Problem statement - Lines with the word "computer" are the ones wanted. Copy each of them from the entries below.

>>>>>

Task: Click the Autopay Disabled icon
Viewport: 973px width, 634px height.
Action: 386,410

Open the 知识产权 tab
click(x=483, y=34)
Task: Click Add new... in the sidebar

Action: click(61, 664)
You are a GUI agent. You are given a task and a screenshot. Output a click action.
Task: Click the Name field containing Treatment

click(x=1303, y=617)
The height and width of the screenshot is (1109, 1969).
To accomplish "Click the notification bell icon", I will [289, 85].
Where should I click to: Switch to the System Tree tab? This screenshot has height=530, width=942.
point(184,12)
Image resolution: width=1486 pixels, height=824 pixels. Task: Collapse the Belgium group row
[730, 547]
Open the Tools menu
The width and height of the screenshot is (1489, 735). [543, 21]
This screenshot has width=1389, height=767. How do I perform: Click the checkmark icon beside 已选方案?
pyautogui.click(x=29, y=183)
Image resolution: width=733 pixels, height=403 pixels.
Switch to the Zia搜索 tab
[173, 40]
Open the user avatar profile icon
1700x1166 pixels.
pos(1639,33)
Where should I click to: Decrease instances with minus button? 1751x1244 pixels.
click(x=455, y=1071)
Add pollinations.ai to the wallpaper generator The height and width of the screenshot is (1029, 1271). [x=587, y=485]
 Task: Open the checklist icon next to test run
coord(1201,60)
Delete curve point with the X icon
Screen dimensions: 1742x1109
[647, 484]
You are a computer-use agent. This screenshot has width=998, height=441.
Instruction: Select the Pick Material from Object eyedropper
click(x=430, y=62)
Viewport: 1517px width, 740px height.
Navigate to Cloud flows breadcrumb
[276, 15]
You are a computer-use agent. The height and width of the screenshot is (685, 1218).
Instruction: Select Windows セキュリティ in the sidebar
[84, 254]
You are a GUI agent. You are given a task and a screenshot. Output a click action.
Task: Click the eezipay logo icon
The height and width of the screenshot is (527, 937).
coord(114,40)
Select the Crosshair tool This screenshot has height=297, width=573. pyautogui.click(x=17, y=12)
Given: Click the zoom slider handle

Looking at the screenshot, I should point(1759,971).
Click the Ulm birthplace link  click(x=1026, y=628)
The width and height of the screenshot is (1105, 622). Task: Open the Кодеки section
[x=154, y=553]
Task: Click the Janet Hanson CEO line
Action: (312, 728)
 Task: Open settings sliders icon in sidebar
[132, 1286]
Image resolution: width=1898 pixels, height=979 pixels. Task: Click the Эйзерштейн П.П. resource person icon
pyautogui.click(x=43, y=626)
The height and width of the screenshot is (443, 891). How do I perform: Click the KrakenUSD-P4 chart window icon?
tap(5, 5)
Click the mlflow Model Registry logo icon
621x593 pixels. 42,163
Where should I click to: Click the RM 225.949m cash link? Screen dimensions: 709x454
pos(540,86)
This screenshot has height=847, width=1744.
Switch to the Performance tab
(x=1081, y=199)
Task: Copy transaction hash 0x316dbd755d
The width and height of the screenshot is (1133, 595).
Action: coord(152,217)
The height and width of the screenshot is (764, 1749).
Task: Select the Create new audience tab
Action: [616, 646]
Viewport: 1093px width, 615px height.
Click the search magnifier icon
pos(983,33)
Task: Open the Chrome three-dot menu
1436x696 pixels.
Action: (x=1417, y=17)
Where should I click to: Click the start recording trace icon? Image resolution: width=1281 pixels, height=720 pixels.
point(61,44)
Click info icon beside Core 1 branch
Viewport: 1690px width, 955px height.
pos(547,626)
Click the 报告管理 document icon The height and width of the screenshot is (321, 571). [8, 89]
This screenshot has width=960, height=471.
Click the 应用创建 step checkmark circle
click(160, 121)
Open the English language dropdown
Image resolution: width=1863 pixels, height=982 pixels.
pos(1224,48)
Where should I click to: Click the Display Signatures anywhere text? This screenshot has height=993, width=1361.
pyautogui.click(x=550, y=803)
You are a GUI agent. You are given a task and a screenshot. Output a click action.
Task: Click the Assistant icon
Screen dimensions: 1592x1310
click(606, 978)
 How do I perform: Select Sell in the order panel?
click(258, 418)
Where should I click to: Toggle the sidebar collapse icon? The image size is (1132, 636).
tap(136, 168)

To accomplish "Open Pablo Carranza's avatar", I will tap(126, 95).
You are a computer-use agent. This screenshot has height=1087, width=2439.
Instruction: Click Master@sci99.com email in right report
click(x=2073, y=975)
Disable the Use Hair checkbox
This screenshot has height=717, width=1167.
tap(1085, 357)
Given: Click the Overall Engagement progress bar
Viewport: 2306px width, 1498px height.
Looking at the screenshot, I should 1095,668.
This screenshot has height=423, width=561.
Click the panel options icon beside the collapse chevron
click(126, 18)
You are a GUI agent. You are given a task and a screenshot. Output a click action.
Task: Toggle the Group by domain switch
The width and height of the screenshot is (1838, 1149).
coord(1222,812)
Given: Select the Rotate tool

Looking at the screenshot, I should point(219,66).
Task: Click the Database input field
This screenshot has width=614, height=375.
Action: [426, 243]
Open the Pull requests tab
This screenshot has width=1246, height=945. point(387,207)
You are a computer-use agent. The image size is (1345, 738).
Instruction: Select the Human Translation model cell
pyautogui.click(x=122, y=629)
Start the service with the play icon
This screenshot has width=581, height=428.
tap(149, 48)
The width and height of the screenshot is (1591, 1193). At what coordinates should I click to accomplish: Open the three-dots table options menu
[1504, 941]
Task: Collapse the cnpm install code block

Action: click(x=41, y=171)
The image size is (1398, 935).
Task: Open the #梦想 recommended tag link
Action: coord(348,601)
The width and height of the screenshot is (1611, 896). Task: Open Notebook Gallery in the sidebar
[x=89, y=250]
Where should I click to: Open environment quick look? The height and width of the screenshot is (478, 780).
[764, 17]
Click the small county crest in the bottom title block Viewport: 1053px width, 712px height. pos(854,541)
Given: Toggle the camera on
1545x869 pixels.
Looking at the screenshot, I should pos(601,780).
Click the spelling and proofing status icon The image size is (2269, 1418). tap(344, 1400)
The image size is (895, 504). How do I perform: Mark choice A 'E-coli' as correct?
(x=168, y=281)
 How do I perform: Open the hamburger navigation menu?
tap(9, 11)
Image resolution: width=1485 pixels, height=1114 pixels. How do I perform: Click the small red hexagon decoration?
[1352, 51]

<<<<<

Final answer -
You are a computer-use agent. This screenshot has width=998, height=441.
You are a computer-use agent. The height and width of the screenshot is (685, 1218).
You are a computer-use agent. This screenshot has height=1087, width=2439.
You are a computer-use agent. The image size is (1345, 738).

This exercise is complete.